Introduction

This document introduces pygplates and covers some advantages over GPlates. It also gives an overview of embedded versus external pygplates.

GPlates versus pygplates

GPlates is desktop software for the interactive visualisation of plate-tectonics.

It can be used to load geological data, reconstruct it to past geological times and visualise/export the results.

There are two ways to interact with GPlates functionality:

  1. Using the graphical user interface (GUI):

    Here you control GPlates by interacting with a user interface (such as menus and dialogs).

    For example, to export reconstructed data you:

    • open up the Export dialog,
    • select a range of geological times,
    • select the type of export (eg, reconstructed geometries),
    • select some export options, and
    • export the reconstructed results to files.

    To do this you can download the GPlates desktop application (executable).

  2. Using Python:

    Here you access GPlates functionality using the Python programming language.

    For example, to export reconstructed data (the equivalent of the above GPlates example) you can write a small Python script using functions (and classes) provided by pygplates:

    # Import the pygplates library.
    import pygplates
    
    # Load the coastline features and rotation model.
    coastline_features = pygplates.FeatureCollection('coastlines.gpml')
    rotation_model = pygplates.RotationModel('rotations.rot')
    
    # Iterate from 200Ma to 0Ma inclusive in steps of 10My.
    for reconstruction_time in range(200,-1,-10):
    
        # Create the output filename using the current reconstruction time.
        reconstructed_coastlines_filename = 'reconstructed_coastlines_{0:0.2f}Ma.shp'.format(reconstruction_time)
    
        # Reconstruct the coastlines to the current reconstruction time and save to the output file.
        pygplates.reconstruct(coastline_features, rotation_model, reconstructed_coastlines_filename, reconstruction_time)
    

Why use pygplates ?

In general, writing a Python script affords a greater level of flexibility (compared to a graphical user interface) provided you are comfortable using Python as a programming language. Python libraries such as pygplates typically provide both high-level and low-level granularity in their functions and classes to enable this kind of flexibility.

High-level functionality enables common tasks (such as reconstructing entire files of geological data) and is typically easier to use but more restrictive in what it can do. For example, pygplates.reconstruct() is a high-level function that can reconstruct geological data to a past geological time:

pygplates.reconstruct('coastlines.gpml', 'rotations.rot', 'reconstructed_coastlines_10Ma.shp', 10)

...but it cannot restrict reconstructed data to a specific region on the globe.
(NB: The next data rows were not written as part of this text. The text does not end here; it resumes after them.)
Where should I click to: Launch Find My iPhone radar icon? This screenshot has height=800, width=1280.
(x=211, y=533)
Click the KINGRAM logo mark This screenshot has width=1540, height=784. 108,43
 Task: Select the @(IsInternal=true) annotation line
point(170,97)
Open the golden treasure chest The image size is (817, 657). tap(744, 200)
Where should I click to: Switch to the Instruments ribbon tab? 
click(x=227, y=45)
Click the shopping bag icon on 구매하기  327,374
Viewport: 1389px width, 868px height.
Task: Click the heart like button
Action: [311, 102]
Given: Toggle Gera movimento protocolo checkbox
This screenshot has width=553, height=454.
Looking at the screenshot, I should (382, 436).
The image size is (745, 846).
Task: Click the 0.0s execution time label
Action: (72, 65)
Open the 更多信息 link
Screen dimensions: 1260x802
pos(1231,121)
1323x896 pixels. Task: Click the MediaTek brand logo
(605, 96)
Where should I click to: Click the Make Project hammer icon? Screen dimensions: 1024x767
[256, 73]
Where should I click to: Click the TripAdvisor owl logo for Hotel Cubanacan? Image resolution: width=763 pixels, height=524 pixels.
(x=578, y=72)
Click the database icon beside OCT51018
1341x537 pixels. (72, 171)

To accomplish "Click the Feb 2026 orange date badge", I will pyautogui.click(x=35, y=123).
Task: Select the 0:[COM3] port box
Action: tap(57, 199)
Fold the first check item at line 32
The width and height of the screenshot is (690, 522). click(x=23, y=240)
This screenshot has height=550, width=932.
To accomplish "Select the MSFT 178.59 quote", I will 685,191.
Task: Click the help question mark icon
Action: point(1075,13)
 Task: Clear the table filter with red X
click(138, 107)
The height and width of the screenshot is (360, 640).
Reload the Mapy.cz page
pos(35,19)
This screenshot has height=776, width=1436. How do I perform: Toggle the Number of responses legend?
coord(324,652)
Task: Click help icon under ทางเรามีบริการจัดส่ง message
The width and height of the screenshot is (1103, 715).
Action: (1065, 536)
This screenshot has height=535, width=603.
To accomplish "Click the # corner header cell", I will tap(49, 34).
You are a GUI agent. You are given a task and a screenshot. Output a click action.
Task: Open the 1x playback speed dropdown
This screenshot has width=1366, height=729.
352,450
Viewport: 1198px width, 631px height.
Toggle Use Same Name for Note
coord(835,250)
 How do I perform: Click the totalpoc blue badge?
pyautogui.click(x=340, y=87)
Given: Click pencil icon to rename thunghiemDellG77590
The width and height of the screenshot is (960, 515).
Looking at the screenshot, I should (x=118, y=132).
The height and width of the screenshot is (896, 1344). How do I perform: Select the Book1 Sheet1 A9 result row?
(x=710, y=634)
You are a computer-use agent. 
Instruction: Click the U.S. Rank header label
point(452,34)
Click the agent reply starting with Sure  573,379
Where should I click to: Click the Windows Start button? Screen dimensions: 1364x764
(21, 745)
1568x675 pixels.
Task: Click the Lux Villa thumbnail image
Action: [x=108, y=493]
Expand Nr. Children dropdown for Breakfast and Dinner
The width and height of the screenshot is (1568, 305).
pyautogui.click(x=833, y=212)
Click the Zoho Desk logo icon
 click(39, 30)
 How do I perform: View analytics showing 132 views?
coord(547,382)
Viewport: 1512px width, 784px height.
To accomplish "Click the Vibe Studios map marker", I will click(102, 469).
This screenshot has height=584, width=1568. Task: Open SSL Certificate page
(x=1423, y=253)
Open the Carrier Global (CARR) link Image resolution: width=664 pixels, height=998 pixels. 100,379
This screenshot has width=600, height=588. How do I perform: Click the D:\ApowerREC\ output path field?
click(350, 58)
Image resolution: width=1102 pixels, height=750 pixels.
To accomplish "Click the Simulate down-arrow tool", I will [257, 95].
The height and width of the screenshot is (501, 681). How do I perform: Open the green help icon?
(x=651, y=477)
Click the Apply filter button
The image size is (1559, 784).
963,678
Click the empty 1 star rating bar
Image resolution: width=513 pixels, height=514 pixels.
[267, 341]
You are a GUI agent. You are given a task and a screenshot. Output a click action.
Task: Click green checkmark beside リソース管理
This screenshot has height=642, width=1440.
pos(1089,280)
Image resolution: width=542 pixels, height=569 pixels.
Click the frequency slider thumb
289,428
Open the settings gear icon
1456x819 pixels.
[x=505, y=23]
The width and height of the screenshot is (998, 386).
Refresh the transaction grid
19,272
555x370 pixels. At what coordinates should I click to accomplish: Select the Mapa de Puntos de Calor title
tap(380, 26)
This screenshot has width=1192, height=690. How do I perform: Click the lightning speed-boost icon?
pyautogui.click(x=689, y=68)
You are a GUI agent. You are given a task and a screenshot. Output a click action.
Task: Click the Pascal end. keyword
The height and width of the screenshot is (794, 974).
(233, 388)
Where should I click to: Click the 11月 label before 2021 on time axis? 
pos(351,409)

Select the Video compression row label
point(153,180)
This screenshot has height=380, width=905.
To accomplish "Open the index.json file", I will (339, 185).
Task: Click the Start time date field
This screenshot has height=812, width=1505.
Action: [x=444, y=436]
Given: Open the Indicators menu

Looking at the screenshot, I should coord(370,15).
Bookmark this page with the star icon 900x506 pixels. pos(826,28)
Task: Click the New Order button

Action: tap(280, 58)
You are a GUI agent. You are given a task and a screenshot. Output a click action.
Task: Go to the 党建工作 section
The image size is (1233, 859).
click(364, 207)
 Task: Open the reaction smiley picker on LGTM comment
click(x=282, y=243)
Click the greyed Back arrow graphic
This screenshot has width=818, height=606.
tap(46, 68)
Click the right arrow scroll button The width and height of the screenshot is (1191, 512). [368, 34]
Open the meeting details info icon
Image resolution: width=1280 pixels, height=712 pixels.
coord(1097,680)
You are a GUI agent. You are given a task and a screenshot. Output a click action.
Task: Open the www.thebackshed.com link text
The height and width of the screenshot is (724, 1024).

To achieve that, some more Python code needs to be written that accesses lower-level pygplates functionality as shown in the sample code Find reconstructed features overlapping a polygon.

Also if GPlates is just one node in a research pipeline then it can be easier to process all nodes together in a single script (or collection of scripts) reducing the need to interact with a graphical user interface. In this case external pygplates can replace the GPlates desktop application as a node in the pipeline.

External versus embedded pygplates

There are two ways to run Python source code that uses pygplates. You can run it in either:

  • an external Python interpreter, or
  • a Python interpreter embedded within the GPlates desktop application.

Note

A Python interpreter executes source code written in the Python programming language.

Using pygplates with an external Python interpreter

In this scenario you are running a Python script using an external Python interpreter.

Note

This does not require the GPlates desktop application (executable).

For example you might have a file called my_python_script.py that you execute on the terminal or shell command-line as:

python my_python_script.py

...this starts up the Python interpreter and instructs it to execute Python source code found in the my_python_script.py script.

In your Python script you will need to import pygplates before you can access pygplates functionality.
For example a script that just prints the pygplates version would look like:
import pygplates

print 'Imported pygplates version: %s' % pygplates.Version.get_imported_version()

...which would print out...

12 (GPlates 1.5.0)

...where 12 is the pygplates revision and GPlates 1.5.0 (in parentheses) indicates that revision 12 is associated with GPlates 1.5.0.

Note

You will need to install pygplates so that the Python interpreter can find it when you execute python my_python_script.py.

Using pygplates with the GPlates embedded Python interpreter

Note

This option is not yet available.

In this scenario you are running Python source code using a Python interpreter that is embedded inside the GPlates desktop application.

In this case you have started the GPlates desktop application and are loading a python script in the GPlates Python console (accessed via the Open Python Console menu item) or interactively entering Python source code in that console.

Note

You do not need to import pygplates here since it has already been imported/embedded into GPlates (when GPlates started up).